List every person mentioned by name in the text below about the 1970 student sit-in at UNL.

## begin EXTRACTED TEXT

After pushing past three or four policemen outside the Pershing Military and Naval Science Building, a group of 200 students instigated an all-night sit-in that would swell to more than 1,000 participants.

During the night, Ladely and his peers drafted a list of demands they presented to the university administration. According to a May 6, 1970 issue of The Daily Nebraskan, the demands included amnesty for the students arrested at the Terminal Building and the suspension of all ROTC classes until the end of the war.

An ASUN representative acted as an emissary between the students and the university administration, including delivering the demands.

“[The demands] were pretty pie in the sky,” Ladely said. “One of the things we were asking for was for the university to [let students] go on strike in protest of the war.”

The university granted UNL students their right to strike the next morning, after several meetings throughout the night. Classes occurred as normal, but a resolution passed by faculty dictated students participating in the strike would not be punished for missing class. Instead of attending their regularly scheduled classes, students attended seminars that explored the causes of protests, right and left political ideologies and other issues.

Ladely said, unbeknownst to them, the Lincoln Police Department had been preparing off-campus to disperse the crowd.

Then-Chief of Police Joe Carroll had told newspapers nearly 150 Lincoln police officers, Lancaster County sheriff's deputies and state patrolmen were “prepared to remove students ‘occupying’ the Military and Naval Science Building.”

“We will enforce the law with whatever means are necessary,” Carroll said in a 1969 issue of The Daily Nebraskan.

“Before they got a chance to do that, they [ASUN and faculty members] called a campus-wide town hall-type meeting in the student union,” Ladely said. “So we left right before police were going to come and bust our heads on campus.”

The draft could have been a driving factor for young people to become politically active. In the early years of the war, college students could receive deferments to continue pursuing their degrees.

This all changed in 1969, when the lottery system was put into place. 336 blue capsules containing birth dates were selected at random and assigned a number to determine the order military-aged men were to be drafted. Men with higher numbers had the benefit of hopefully waiting out the war. Those with lower numbers had to decide if they were ready to go to war or leave everything behind and cross the border to Canada.

“Whether you were in college or not, you were in the lottery,” Ladely said. “My number was 13.”

Ladely had been granted conscientious objector status prior to the lottery and wasn’t drafted because of it. This special status was given to individuals who opposed serving in the military for personal, religious or moral reasons.

However, many students were drafted while pursuing their degrees. Ladely said one of his former roommates Buel Andersen had been drafted and taken out of college to fight overseas. He was never able to finish his degree, and his name can be found on the black granite of the Vietnam Veterans Memorial.

Ladely said students watching their classmates being drafted caused anxiety and doubt, but even during the tense political and social environment the Vietnam War created, UNL officials were supportive to politically-active students, a policy that continues today.

“You may not feel our pain, but you will hear our protests."

## end EXTRACTED TEXT
## begin SUPPLIED INFORMATION

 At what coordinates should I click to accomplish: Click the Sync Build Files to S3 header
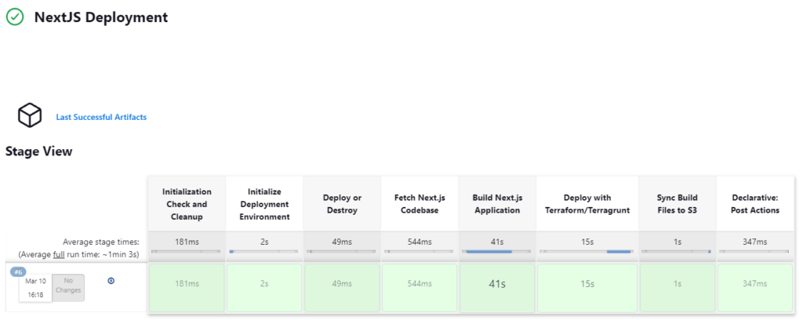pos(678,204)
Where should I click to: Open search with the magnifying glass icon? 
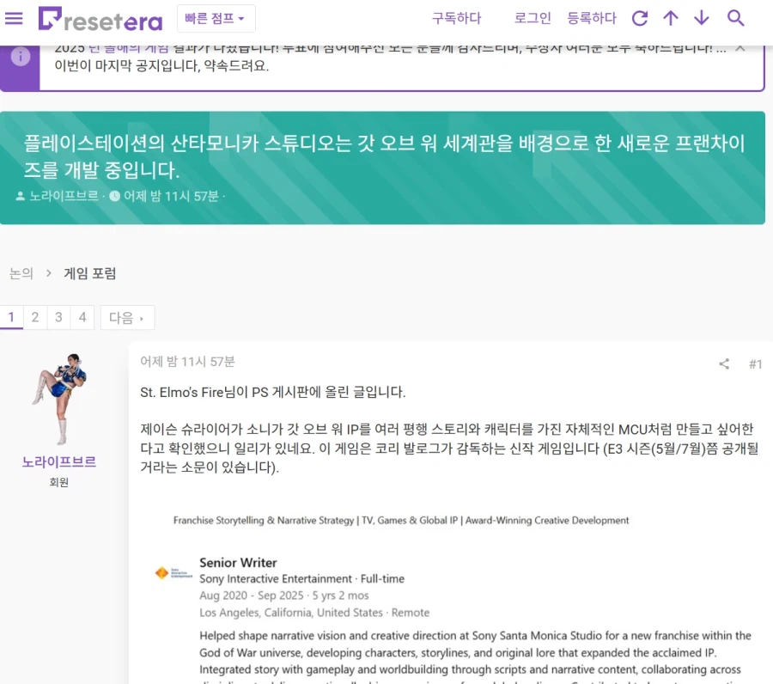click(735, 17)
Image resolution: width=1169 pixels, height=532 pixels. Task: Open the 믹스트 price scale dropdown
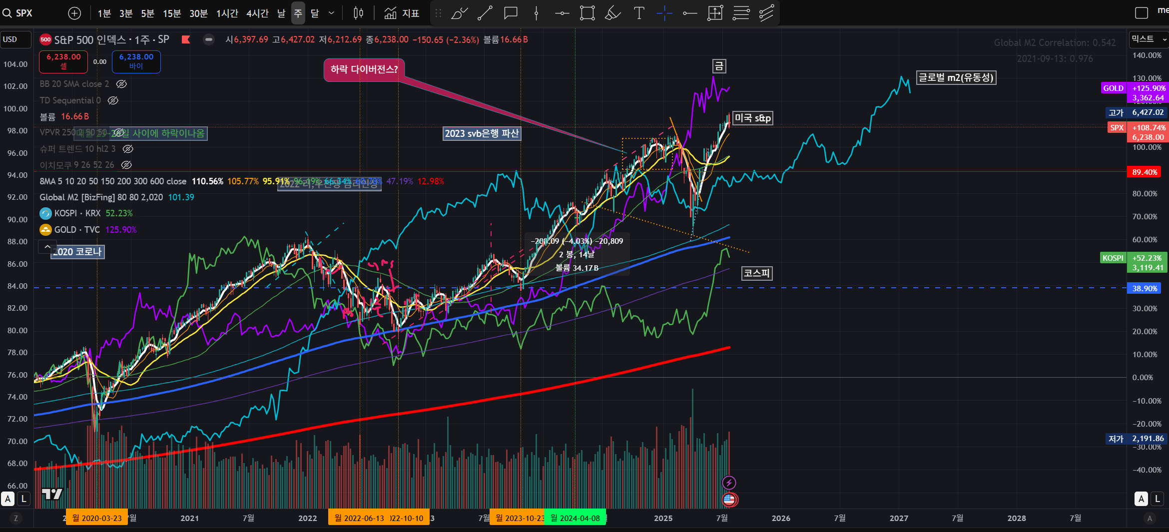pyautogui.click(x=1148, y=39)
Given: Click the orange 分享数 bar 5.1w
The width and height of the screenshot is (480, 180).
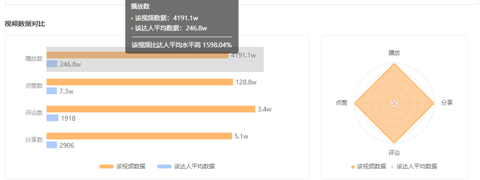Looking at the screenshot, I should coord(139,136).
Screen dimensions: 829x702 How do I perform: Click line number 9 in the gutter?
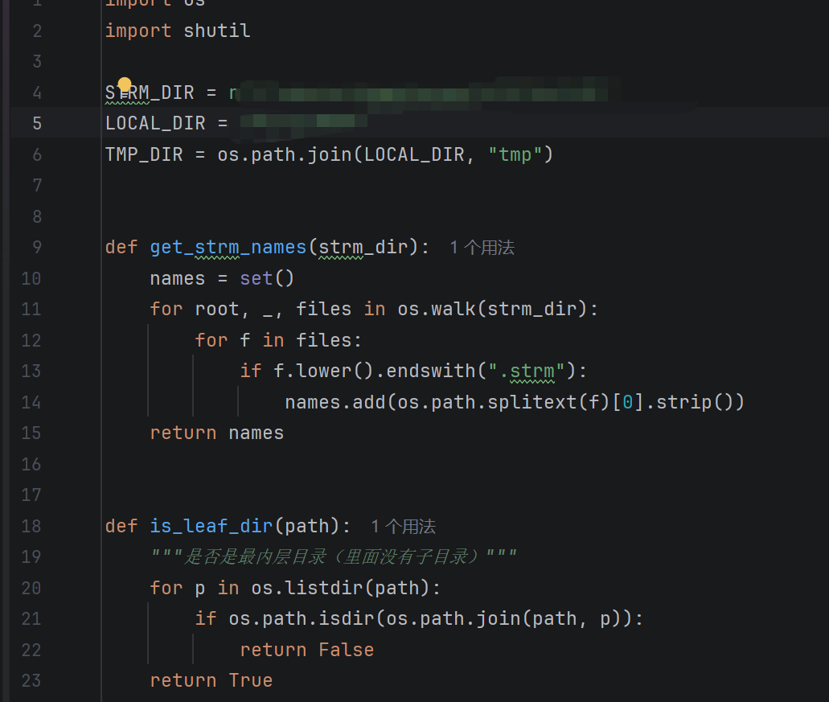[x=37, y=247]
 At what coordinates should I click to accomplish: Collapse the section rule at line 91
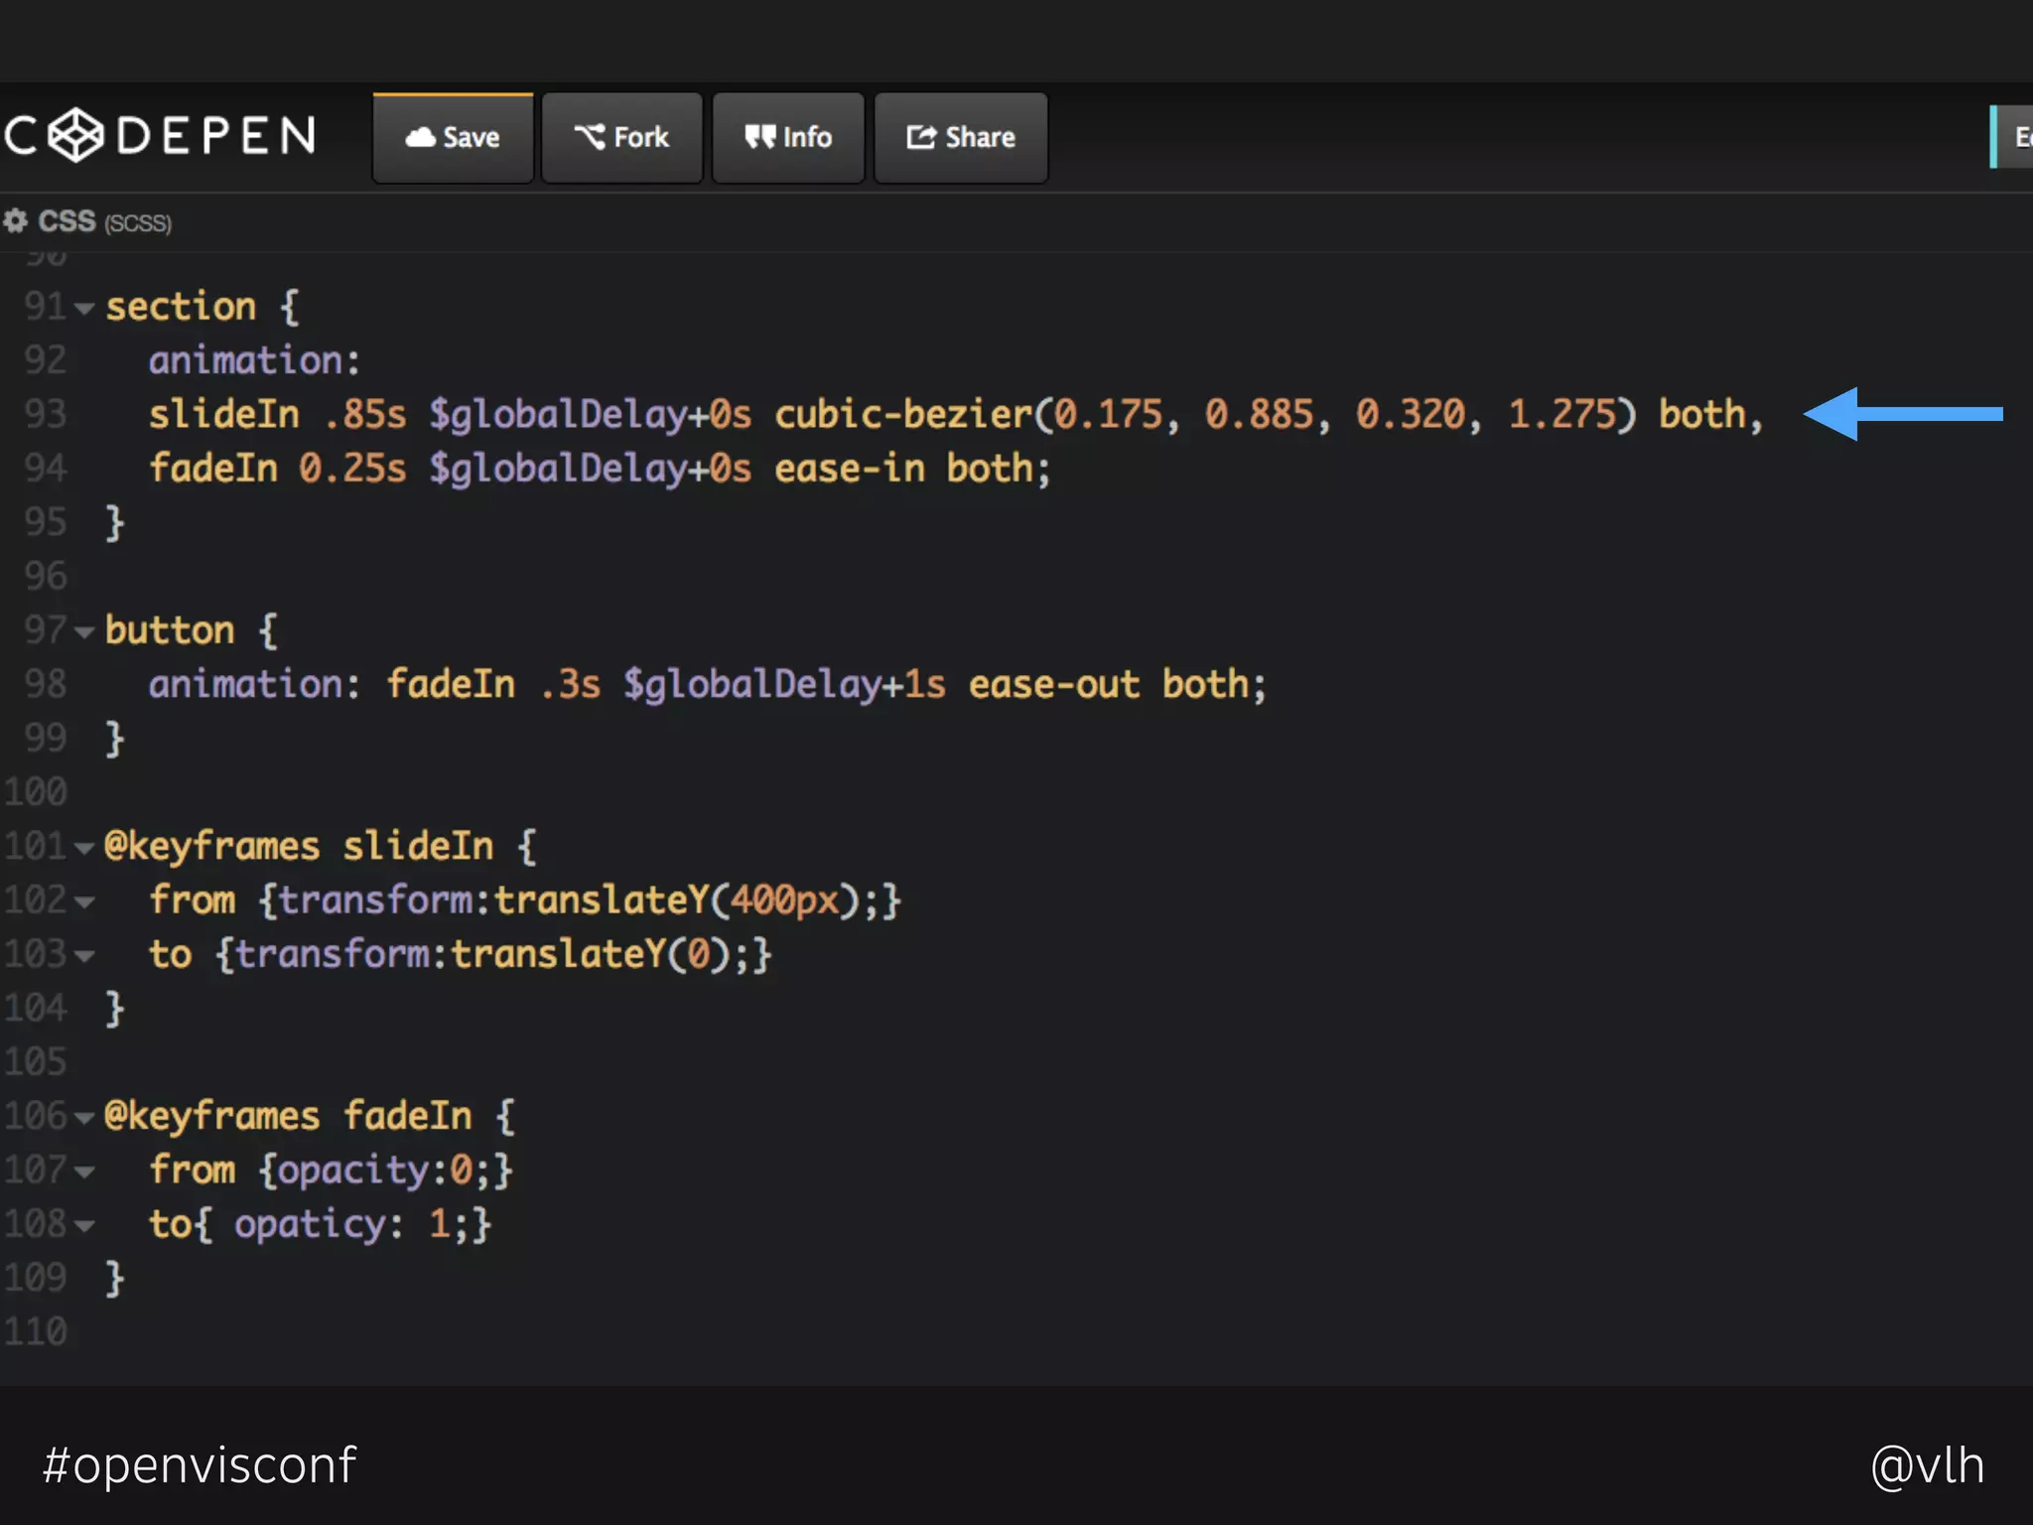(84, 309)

## end SUPPLIED INFORMATION

▶ RESPONSE
Ladely
Joe Carroll
Buel Andersen